I Keep Having This Dream is a delightful little game that I would keep playing to completion if my plate wasn't already full as-is with other games to look at. It's a roguelike puzzle game where you place tiles in order to get to the exit of a series of increasingly difficult levels while followed by an entity called the nemesis. You level up and find new gear, you unlock new enemies and new events to hinder and help you and you try to get as far as you can. It's great!
The core mechanic of the game is that you place tiles. You have a list of five tiles with different patterns and different things on them and you have to create a path following a compass that tells you where the exit is. Tiles can have various symbols; healing you, increasing your attack or defense, special symbols that must be placed on special spots of the map in order to get you gear, etc. There also are enemies - snags - that you will eventually need to place on your way, both to get experience and because sometimes you won't have a choice. The game tells you how dangerous the enemy is so you can make a quick at-a-glance decision most of the time.
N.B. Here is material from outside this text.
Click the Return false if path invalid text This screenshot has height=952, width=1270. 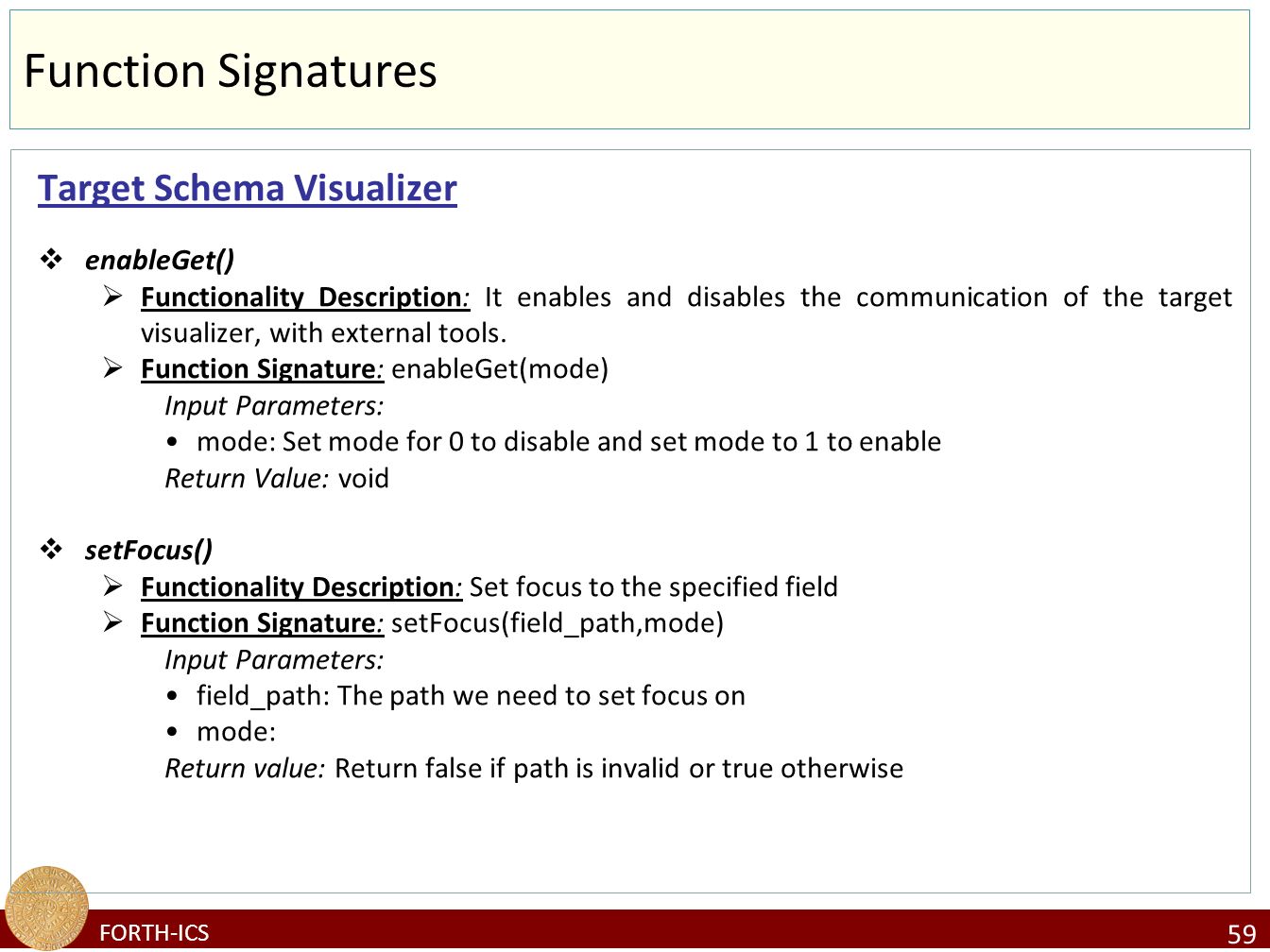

Whenever you get to a dead end - which can be frustratingly easy sometimes if you're not careful - the nemesis moves to your tile. When you discard tiles because they're unwanted, the nemesis will move based on its level - a number that increases when you do various things - and when your HP gets to 0, the nemesis moves until it has consumed enough experience tiles. If at any point the nemesis gets to you, you lose. Otherwise you could keep dying and getting revived forever, as long as you can outrun that enemy.
Although the game is very generous with tooltips and tutorials, even after playing it for a whole week I was a bit confused about some of the mechanics, core actions like attacking and getting attacked where hard for me to resolve in my head, mainly because you lose a third of your attack and half your defense every fight 'turn' which is weird. The way the nemesis moves can be hard to predict as well. By defeating enemies and getting experience, you level up, increasing one of three stat and choosing one skill. Your stats - both from level-ups and from items - influence the value ranges your tiles will get. The skills are very interesting and no matter what your playstyle is, there'll be something for you.
Special snags come in many different forms and they all have formidable special abilities that you need to really think in order to survive. Some of them are quite simpler - like ones that you can only place if you have enough health tiles - but others will freeze your tiles, increase their stats over time, create damaging tiles if you place them, and you can't discard them! If you're not careful, you'll get a hand full of special snags and you'll be in dire straits. Luckily after a while you unlock events which are charged by collecting various tiles and provide beneficial effects that can be cashed in when the time is right. You also get gear, initially only providing stat boosts but after a while you get special effects on them.
When you die, you get a score and keys based on it and you can use the keys to unlock cosmetic changes to your character, unlock new special snags or new events. It's a great way to make you want to do another run, potentially facing a new foe but similarly armed with a new tool. It's something I wish I could keep doing, you really should try IKHTD, it's a really neat game!